Quem vem lá?
Sou eu amigo. Um Velho
Escoteiro que saiu da gaiola e aprendeu a voar.
Não acreditava, mas minhas asas ainda bateram incessante no céu
azul e mais uma vez neste ano com a ajuda do vento lá fui eu novamente em
plagas nunca antes conhecidas. Duas vezes? Isto mesmo, duas vezes. A primeira
eu fui respirar um ar perfeito no campo escola. Na segunda comecei a ter medo.

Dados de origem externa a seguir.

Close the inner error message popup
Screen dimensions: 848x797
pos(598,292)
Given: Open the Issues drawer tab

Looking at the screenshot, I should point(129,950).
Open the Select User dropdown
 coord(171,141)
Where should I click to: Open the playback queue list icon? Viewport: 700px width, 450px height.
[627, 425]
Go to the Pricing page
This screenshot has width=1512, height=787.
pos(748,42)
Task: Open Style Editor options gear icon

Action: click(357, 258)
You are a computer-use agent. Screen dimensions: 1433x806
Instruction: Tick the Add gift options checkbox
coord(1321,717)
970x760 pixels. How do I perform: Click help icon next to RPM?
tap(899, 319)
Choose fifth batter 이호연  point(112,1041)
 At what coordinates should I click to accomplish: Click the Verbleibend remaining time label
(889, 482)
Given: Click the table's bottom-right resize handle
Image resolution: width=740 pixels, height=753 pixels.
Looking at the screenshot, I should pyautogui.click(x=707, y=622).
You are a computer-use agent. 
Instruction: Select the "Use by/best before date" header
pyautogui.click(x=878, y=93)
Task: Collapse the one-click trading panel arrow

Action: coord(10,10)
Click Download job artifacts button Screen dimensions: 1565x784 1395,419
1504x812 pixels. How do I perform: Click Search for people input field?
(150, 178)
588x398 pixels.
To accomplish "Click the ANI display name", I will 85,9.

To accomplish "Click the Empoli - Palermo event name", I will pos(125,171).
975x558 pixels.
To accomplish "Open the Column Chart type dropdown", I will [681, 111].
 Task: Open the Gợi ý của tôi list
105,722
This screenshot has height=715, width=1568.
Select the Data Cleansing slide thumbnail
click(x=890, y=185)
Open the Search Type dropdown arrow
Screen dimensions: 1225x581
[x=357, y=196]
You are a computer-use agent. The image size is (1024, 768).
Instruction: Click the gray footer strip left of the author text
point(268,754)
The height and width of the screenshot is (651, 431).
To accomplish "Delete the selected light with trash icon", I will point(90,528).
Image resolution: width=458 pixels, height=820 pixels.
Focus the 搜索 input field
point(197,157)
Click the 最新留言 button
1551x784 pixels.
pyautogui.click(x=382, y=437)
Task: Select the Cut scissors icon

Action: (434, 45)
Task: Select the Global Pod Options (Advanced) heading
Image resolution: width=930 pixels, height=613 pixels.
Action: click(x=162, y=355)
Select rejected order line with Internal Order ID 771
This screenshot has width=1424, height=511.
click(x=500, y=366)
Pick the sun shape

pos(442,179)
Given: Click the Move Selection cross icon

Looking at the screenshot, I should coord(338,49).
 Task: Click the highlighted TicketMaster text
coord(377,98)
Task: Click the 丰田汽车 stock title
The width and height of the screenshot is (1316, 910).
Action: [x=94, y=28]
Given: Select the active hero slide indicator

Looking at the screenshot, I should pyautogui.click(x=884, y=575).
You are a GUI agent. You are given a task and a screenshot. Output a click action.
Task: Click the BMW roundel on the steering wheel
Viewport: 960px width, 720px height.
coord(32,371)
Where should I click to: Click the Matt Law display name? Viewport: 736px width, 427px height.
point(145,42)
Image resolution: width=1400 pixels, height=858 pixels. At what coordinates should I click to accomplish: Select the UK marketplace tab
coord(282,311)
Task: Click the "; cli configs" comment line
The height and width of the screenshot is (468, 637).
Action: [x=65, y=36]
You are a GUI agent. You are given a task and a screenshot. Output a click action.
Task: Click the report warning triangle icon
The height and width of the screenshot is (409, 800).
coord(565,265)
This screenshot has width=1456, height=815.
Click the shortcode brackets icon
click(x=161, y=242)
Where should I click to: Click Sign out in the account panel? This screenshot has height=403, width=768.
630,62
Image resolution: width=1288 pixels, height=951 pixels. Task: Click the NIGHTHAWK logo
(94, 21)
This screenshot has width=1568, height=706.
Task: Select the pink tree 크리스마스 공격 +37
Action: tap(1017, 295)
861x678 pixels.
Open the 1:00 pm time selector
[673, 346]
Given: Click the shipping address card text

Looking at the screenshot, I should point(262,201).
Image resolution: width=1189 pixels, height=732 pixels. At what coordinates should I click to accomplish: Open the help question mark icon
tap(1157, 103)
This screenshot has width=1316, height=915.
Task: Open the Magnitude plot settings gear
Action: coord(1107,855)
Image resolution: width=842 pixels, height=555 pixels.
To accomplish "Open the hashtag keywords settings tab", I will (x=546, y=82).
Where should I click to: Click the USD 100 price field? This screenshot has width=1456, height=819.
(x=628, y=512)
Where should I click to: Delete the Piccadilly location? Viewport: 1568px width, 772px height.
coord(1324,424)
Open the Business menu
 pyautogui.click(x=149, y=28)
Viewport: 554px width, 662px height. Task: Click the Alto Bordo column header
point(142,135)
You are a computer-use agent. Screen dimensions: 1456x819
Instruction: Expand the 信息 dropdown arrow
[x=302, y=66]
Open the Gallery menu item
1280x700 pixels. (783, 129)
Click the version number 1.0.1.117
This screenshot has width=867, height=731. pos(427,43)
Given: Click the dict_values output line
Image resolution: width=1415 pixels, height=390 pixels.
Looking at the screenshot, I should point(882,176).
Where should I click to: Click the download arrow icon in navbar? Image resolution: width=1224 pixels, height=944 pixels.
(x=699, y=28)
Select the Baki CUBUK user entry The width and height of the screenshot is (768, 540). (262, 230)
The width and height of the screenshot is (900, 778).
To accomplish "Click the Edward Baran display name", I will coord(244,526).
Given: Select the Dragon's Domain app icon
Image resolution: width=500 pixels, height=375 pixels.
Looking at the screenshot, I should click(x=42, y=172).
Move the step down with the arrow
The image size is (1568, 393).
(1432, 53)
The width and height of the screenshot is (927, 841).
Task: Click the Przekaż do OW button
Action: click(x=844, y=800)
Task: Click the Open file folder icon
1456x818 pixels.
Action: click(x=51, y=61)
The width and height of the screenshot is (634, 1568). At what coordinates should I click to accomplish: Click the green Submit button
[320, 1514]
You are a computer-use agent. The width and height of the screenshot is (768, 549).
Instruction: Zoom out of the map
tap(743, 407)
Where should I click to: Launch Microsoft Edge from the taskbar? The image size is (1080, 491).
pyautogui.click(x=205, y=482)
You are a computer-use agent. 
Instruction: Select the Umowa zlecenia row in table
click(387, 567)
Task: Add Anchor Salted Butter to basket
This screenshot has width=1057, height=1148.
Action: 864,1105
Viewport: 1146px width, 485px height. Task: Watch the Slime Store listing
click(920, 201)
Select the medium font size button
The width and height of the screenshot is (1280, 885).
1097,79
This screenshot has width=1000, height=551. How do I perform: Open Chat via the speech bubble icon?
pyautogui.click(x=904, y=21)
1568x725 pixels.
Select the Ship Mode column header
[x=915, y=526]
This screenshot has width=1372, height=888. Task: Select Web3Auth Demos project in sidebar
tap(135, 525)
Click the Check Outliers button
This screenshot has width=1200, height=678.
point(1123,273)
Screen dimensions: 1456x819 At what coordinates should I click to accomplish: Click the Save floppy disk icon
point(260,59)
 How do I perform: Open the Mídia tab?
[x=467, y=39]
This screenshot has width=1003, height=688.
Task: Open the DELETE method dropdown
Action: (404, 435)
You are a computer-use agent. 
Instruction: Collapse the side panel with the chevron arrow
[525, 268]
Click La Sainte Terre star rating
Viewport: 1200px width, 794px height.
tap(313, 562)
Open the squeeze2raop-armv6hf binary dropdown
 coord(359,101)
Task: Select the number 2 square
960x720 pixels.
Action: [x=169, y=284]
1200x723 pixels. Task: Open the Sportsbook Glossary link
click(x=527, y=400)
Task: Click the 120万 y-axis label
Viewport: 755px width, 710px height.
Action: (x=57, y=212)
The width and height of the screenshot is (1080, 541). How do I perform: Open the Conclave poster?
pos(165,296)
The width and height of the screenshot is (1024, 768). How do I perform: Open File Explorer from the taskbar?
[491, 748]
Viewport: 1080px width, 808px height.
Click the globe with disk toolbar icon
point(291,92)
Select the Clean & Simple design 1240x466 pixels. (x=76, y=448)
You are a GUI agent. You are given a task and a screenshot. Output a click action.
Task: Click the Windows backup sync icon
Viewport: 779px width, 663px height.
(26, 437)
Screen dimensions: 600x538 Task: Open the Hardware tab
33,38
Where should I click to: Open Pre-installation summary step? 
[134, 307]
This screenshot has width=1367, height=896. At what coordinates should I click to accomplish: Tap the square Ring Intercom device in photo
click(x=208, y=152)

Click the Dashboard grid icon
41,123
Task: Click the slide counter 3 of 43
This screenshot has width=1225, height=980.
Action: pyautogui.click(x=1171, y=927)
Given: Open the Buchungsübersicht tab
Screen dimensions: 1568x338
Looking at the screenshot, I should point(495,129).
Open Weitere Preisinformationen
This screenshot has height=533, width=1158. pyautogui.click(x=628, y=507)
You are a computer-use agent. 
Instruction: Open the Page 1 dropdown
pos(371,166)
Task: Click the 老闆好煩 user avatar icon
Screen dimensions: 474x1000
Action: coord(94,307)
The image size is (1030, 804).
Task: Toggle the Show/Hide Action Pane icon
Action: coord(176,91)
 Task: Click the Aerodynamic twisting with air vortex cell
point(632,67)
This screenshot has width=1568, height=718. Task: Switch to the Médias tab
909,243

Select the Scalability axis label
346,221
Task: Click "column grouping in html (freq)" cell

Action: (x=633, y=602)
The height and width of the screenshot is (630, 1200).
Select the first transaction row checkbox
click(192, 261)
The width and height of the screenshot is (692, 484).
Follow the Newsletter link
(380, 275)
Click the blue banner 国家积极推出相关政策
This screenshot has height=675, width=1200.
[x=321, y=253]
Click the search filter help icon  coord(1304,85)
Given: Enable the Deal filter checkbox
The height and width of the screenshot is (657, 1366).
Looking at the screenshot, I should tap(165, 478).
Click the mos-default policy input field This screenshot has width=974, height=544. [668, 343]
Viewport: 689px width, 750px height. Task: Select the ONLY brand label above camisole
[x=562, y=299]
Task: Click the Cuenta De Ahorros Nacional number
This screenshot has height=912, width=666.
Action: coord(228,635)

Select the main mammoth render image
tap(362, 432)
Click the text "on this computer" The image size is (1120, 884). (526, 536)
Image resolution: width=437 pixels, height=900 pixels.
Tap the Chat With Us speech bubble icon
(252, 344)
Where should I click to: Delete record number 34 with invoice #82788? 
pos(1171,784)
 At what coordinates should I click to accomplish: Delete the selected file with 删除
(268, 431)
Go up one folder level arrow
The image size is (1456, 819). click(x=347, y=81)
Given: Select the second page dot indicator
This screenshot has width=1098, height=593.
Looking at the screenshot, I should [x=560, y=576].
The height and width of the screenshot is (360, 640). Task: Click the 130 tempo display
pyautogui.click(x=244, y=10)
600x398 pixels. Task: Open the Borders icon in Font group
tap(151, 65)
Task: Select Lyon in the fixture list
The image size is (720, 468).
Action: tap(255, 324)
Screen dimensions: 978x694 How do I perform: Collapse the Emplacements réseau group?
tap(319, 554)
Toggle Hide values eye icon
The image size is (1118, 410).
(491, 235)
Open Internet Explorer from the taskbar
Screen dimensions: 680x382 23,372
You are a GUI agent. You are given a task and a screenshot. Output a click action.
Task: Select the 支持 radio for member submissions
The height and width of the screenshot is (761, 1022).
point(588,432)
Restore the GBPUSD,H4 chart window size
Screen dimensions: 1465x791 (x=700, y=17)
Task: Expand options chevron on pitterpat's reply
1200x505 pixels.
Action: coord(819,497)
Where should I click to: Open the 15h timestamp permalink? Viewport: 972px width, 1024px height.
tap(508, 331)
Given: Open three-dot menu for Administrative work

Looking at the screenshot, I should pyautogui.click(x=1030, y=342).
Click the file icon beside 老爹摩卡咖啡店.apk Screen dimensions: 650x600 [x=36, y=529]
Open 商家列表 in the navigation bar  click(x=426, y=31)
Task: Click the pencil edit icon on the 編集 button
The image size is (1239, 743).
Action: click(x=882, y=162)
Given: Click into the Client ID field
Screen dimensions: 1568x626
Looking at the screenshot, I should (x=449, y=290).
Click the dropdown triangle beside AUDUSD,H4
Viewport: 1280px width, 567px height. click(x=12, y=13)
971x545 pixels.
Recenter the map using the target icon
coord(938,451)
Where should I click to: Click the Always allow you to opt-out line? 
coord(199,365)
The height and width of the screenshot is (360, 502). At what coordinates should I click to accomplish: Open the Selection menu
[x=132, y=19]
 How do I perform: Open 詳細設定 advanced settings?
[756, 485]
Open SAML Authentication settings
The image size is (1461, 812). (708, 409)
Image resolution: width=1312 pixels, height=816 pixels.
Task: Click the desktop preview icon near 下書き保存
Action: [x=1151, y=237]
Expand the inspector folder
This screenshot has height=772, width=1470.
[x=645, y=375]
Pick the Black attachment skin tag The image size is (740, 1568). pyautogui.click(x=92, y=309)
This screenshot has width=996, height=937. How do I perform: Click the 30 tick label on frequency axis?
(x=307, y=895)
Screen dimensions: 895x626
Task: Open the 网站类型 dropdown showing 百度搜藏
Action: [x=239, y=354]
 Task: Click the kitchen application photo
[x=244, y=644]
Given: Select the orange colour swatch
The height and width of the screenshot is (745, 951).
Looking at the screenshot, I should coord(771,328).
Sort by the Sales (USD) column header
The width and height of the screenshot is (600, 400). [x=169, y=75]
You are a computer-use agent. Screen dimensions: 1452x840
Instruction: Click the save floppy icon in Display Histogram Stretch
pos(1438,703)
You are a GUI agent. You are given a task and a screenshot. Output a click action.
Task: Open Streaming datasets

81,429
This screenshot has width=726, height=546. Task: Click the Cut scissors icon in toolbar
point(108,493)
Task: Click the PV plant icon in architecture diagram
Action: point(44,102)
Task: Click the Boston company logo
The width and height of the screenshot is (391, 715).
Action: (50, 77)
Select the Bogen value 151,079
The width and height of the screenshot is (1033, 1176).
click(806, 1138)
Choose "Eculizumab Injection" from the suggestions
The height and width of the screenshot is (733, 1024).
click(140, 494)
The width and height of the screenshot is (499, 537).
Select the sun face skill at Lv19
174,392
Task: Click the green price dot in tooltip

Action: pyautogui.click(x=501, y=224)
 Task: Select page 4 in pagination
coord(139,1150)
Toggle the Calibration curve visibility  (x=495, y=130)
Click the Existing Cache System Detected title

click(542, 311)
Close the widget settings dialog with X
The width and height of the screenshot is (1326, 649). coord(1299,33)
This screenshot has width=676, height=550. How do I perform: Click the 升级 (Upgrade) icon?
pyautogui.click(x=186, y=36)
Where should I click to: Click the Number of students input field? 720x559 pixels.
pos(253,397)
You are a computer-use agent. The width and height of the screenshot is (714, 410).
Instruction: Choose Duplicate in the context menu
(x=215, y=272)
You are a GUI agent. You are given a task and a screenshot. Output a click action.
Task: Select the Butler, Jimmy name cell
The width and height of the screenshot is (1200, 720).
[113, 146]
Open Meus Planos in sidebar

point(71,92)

Medo? Um Velho Escoteiro como eu que voou em plagas distantes neste Brasil
Gigante, enfrentou tempestades, vendavais e rajadas de ventos incríveis em
altas montanhas e ter medo? Tinha de pensar. Não tinha mais aquela vivacidade
de outrora, agora teria de ser precavido. Afinal apesar de Dédalo ter orientado
seu filho que não voasse tão alto eu não iria seguir os mesmos passos. Segui o
conselho dele a risca. Se voasse muito alto os raios solares poderiam
facilmente derreter a cera que segurava as penas presas em minhas asas e eu
poderia despencar no mar violento. Meu nobre piloto Geraldo me mostrou como
sobrevoar a seara do Falcão Pelegrino. Fácil Chefe. Mesmo com este sol
escaldante ele me levou no céu de brigadeiro até lá.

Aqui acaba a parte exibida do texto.